November 13, 2008 / 6:05 AM / 10 years ago

No buyer for a Bacon as New York art sale ends

NEW YORK (Reuters) - The fall New York art sales limped to a close on Wednesday, leaving a market bruised and bloodied but still standing.

A woman stands between Francis Bacon's "Three Studies for a Self Portrait" (L) and Lucian Freud's "Naked Portrait with Reflection" at Christie's auction house in London May 19, 2008. REUTERS/Luke MacGregor

Christie’s post-war and contemporary auction took in $113.6 million, half a low pre-sale estimate of $227 million, with 68 percent of the lots on offer finding buyers.

The spotty sale was consistent with Impressionist, modern and contemporary art auctions at Christie’s and rival Sotheby’s over the past two weeks.

The result was “about as expected going in,” said Amy Cappellazzo, international co-head of contemporary and post-war art at Christie’s, given the turmoil gripping world financial markets for the past two months.

Despite high points including a nearly $15 million Richter, a $13.5 million Basquiat and new records for Joseph Cornell and Yayoi Kusama, the evening’s star lot failed to sell.

Francis Bacon’s “Study for Self-Portrait” had been estimated to go for $40 million or more, but no bid approached even $30 million. Bacons have seen huge price spikes in recent seasons, including a record $86 million.

“The market is continuing, but clearly at a different price level,” Christie’s president Marc Porter said.

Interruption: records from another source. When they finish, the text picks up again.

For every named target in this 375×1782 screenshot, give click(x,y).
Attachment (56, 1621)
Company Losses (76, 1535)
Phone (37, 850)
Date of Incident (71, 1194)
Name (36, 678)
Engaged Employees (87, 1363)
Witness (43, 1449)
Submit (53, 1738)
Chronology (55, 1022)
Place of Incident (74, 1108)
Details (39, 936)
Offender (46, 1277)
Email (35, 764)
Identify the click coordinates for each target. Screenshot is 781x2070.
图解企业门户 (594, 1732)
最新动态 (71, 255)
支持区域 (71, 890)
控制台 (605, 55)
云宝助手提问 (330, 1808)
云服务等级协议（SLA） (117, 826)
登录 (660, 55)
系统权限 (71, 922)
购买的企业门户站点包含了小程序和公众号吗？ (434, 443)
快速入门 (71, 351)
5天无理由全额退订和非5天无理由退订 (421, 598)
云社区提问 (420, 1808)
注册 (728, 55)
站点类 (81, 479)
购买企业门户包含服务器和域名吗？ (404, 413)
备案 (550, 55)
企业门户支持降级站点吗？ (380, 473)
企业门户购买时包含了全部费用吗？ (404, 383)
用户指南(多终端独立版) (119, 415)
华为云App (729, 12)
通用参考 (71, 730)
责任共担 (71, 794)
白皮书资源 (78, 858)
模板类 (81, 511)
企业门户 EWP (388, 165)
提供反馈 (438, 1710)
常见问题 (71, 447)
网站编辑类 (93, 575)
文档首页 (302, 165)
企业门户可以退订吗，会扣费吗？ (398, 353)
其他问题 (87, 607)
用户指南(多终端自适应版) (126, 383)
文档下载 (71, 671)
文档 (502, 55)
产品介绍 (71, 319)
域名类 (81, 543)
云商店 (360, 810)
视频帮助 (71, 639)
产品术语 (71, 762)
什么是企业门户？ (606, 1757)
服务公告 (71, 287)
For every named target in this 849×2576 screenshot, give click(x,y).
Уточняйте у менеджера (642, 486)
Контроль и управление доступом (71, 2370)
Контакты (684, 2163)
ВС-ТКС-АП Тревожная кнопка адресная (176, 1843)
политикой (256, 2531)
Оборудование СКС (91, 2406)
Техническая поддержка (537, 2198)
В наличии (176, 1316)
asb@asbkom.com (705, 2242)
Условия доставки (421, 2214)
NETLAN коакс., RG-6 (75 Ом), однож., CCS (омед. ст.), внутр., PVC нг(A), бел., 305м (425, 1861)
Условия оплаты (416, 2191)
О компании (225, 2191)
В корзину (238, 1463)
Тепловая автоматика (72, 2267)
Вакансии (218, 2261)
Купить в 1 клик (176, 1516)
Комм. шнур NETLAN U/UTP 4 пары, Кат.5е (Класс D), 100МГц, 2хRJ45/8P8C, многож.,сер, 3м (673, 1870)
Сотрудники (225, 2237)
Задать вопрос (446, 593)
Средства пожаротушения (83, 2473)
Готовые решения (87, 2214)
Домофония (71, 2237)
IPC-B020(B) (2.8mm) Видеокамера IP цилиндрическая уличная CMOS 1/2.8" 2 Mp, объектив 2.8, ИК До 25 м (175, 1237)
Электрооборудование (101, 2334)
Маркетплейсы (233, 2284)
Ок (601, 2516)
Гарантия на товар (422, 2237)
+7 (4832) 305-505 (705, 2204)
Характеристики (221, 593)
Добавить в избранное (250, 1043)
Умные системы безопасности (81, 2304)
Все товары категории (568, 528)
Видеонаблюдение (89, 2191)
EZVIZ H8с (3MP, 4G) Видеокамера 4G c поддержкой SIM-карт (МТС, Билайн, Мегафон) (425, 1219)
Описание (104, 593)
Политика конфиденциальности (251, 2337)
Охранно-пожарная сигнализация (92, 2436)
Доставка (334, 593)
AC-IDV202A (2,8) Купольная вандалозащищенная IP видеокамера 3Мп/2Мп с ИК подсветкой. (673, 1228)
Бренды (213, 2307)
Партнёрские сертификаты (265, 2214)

“There’s no panic in the market, but there is an adjustment,” he told Reuters, contrasting that to the volatility gripping other markets such as oil or real estate.

“While it had declined, you’ve seen it find a stable level, with a lot of support.”

Baird Ryan, managing director of the art-related financial services firm Art Capital Group, agreed with auction officials’ contention that the two weeks of sales, while falling about one-third shy of estimates set before the financial crisis, showed there continues to be demand for fine art.


But Ryan noted that other markets had seen a fall-off of about 20 to 40 percent, “and that’s what you’re seeing here. There is a correction going on.” He said auction houses will have to edit sales to offer “a selected group of works with cautious estimates.”

Still it was impressive that “in such a period of remarkable financial stress you can sell over $100 million worth of art in an evening,” Ryan added. “People are focused, and active.”

On Wednesday, there was protracted bidding for Kusama’s “No. 2,” which soared to $5.7 million or more than twice its low estimate, smashing the artist’s record. Richter’s “Abstraktes Bild (710),” the sale’s top lot, also beat its estimate as did Basquiat’s “Untitled (Boxer).” Records for Paul McCarthy and Robert Irwin were also broken.

But five straight lots including three Warhols and a Richter with values as high as $15 million went unsold.

Art expert and author Sarah Thornton, who chronicled several years spent infiltrating the art world for the book “Seven Days in the Art World,” said the sales “could have gone much worse.”

“Given the state of the financial world, it’s remarkable to see a group of people spending money the way they are,” she said. “There are obviously some people who still have a lot of money to spend.”